On entend parfois dire, par exemple, que telle personne est populaire puisqu’une recherche sur Google à partir de son nom aura permis d’obtenir 12 546 résultats… Cependant, cette information n’est pas exacte si on n’utilise pas le truc suivant : lorsque vous saisissez les mots à chercher, placez-les entre guillemets afin de trouver exactement cette série de mots.

Par exemple, si vous cherchez Philippe Quéau, faire la recherche sans utiliser les guillemets vous donnera parmi les résultats des pages qui ne contiennent que Philippe ou que Quéau, alors qu’en cherchant "Philippe Quéau", vous allez obtenir le nom précis de la personne.

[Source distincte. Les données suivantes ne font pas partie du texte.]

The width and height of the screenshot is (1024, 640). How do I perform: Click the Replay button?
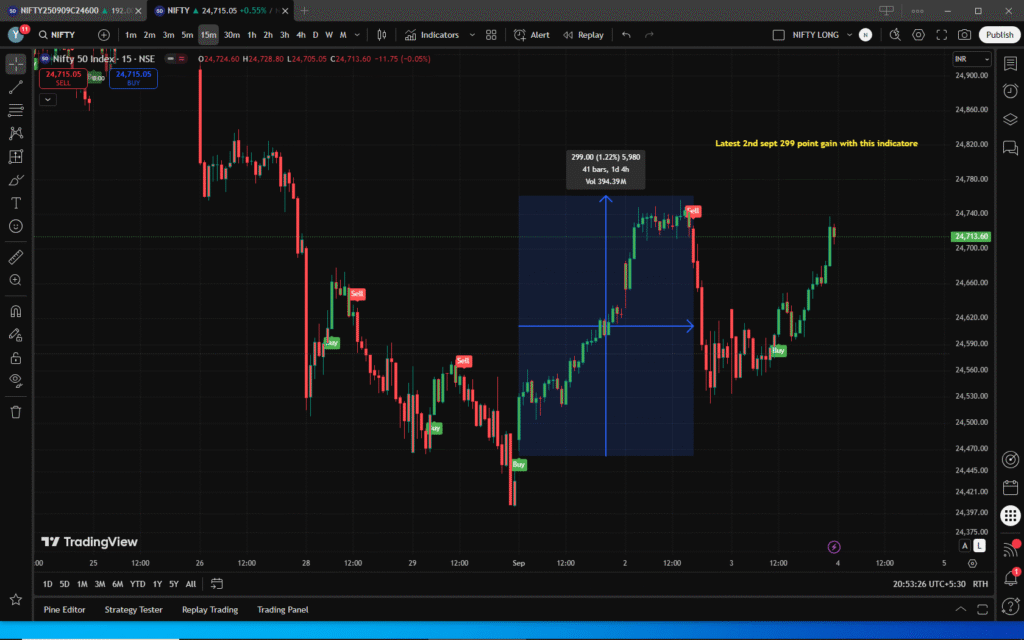583,35
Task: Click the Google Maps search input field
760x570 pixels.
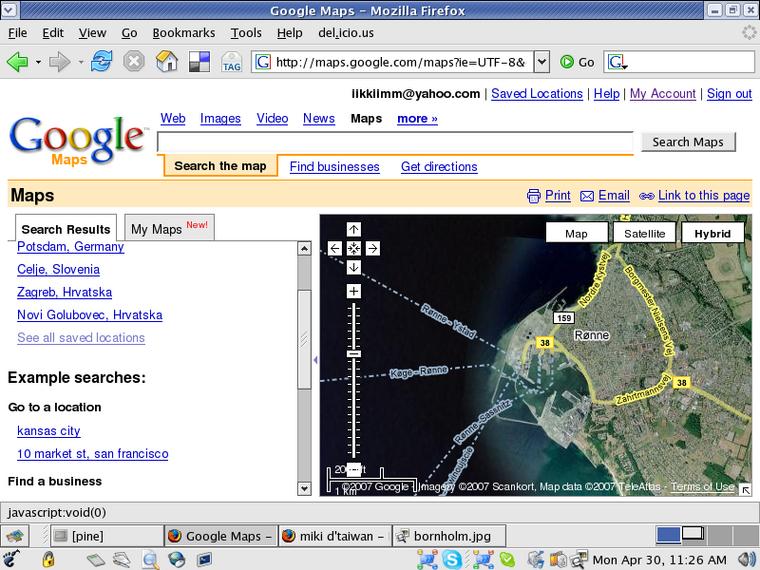Action: [395, 143]
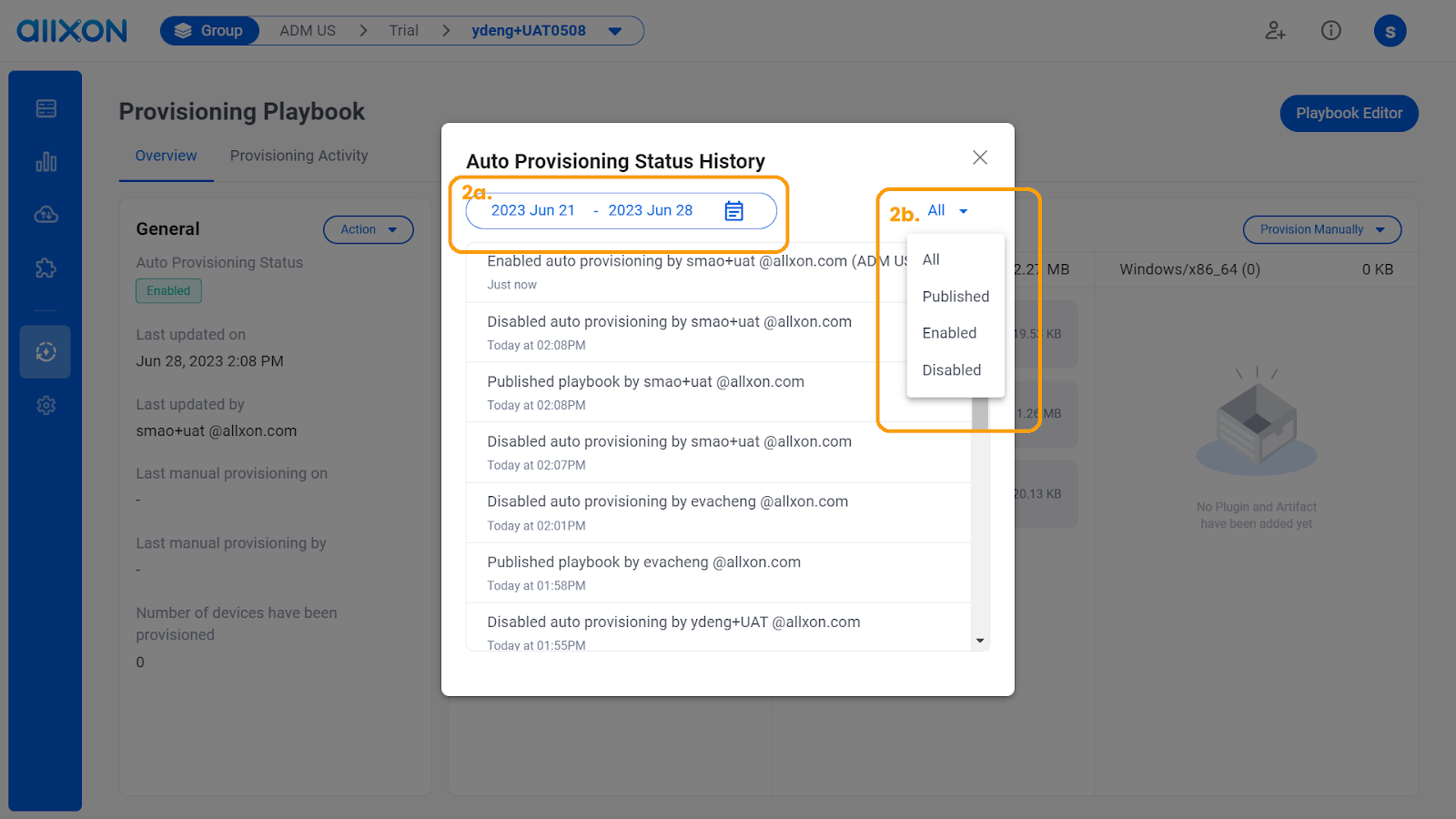
Task: Open the Playbook Editor
Action: [x=1349, y=114]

Bien sûr, puisque la recherche effectuée à partir de ces mots ne fournira que les pages comprenant le nom écrit dans cet ordre, vous pourrez aussi chercher "Quéau, Philippe".

Ce truc est aussi très pratique pour chercher une citation dont vous avez oublié l'auteur. Il suffit de l’écrire au long, ou de la raccourcir de quelques mots si vous n’êtes pas sûr de sa formulation exacte. Et voilà. Essayez, vous serez agréablement surpris et vous adopterez bien rapidement cette technique!